Reno yang tersadar sudah menyeruak kan hatinya lantas ikut terdiam. Bodoh! Bisa-bisanya Reno menyampaikan apa yang hatinya risau kan. Seharusnya dia bisa mengatur emosinya, cukup dirinya yang tahu perasaannya.
"Ah jadi selama ini cewek yang Lo sering ceritain itu Sekar? Gua pikir Jingga."
Reno mendelik. Dia tidak bisa pergi begitu saja meninggalkan Ian sekarang. Masih banyak tugas yang belum di selesaikan oleh mereka. Sialnya! Salah Reno juga harus keceplosan.
"Makanya jadi cowok itu nggak usah denial. Kalau suka yah bilang jangan begitu. Giliran sekarang kepanasan sendiri kan Lo."
"Gua cuman kecewa Ian."
"Kecewa karena Sekar naik jabatan dengan cara begitu?"
"Hm."
"Lo udah punya bukti emangnya?"
"Nggak ada sih."
"Lo tuh punya kesimpulan darimana sih Ren? Bisa-bisanya kemakan gosip Kantor. Kita kerja di Kantin udah berapa tahun? Nih kantin tuh bisa di bilang sarangnya para setan. Semua gosip anak-anak Kantor bahkan kita bisa denger dan itu sama sekali belum ada yang terbukti. Sekarang naiknya Sekar secara mendadak bisa aja karena emang kinerjanya bagus, bisa juga Sekar anak pemilik kantor ini dan masih ada banyak bisanya." ucapan Ian membuat Reno tersentak.

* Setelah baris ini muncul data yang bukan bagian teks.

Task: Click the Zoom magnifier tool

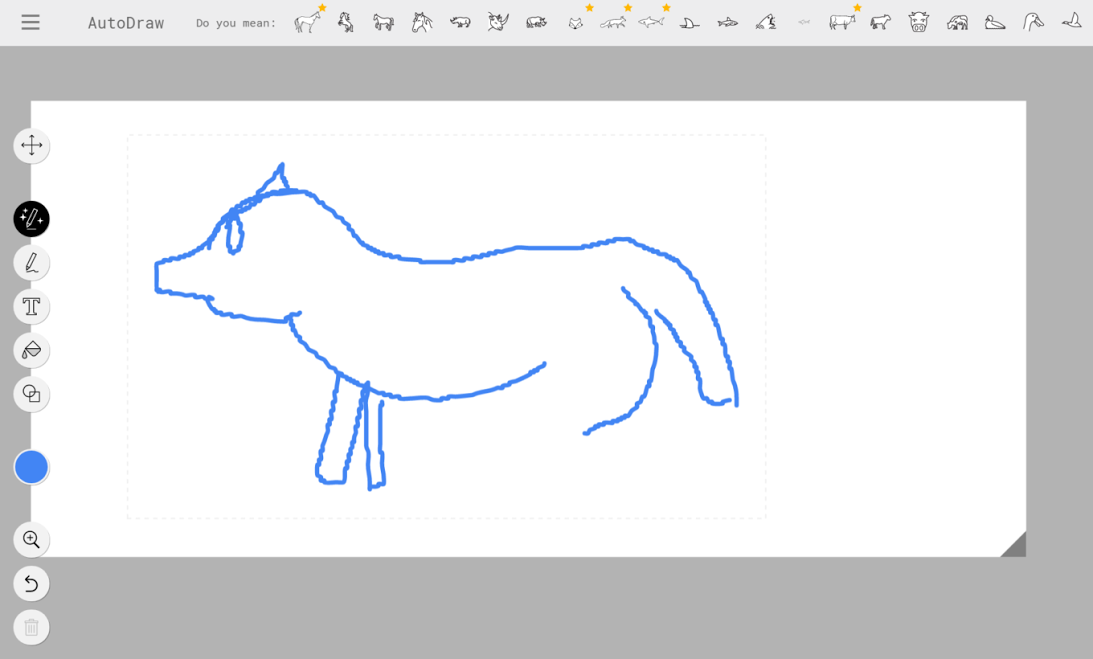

Tolol! Kenapa dia tidak berpikiran kesana? Kenapa dia bisa kemakan gosip di Kantor? Reno meremas rambutnya, dia kecewa. Wanita yang sudah lama dia dambakan ternyata naik jabatan dengan cara licik. Reno awalnya tidak mau berpikir buruk pada Sekar namun semakin maraknya ucapan-ucapan disekitarnya membuat Reno berpikir ulang. Belum lagi Reno sering melihat Sekar makan siang bersama atasannya. Berteman dengan Sekar bertahun tidak membuatnya mengenal dalam wanita itu. Entah kapan rasa itu tumbuh, Reno pun tidak tahu. Yang pasti semenjak mereka berjauhan dan komunikasi mereka terputus -gara-gara ulah Reno sendiri- membuatnya merasa kesepian. Semakin hari semakin Reno memahami hilangnya Sekar dalam kehidupannya membuat dia merasa hampa.
"Coba pikirin lagi deh Ren atau kalau perlu Lo cari tahu gosip itu bener atau nggak."
"Tapi gua sering liat Sekar makan siang bareng Pak Yanto."
"Nah makanya gua bilang telusuri, siapa tahu kan Pak Yanto itu bokap nya."
"Kalau bukan?"
"Yah mungkin emang kriteria Sekar itu yang udah tua-tua begitu kali."
"Sialan Lo nggak guna banget ngasih solusi."
"Loh kapan gua bilang ngasih solusi Ren."
"Nggak tahulah pusing."
Ian menggelengkan kepala. Dia turut senang karena akhirnya Reno membuka hatinya untuk wanita. Menjadi tulang punggung keluarga membuat Reno melupakan tentang perasaannya. Ian hanya ingin Reno juga merasakan bagaimana di cintai pasangannya. Toh Keluarga Reno pun tidak ada yang melarangnya untuk berpacaran bahkan Ibunya sering bertanya tentang siapa wanita yang di kencani nya. Sekarang sudah jelas bukan Reno tidak ingin memiliki pasangan tapi dia nya yang terlalu banyak berpikir dan denial. Padahal hanya tinggal ungkapkan perasaannya, di terima atau tidak yah bukankah sudah kodrat laki-laki mendapat penolakan. Masih ada banyak jalan untuk mendapatkan wanita yang di cintai.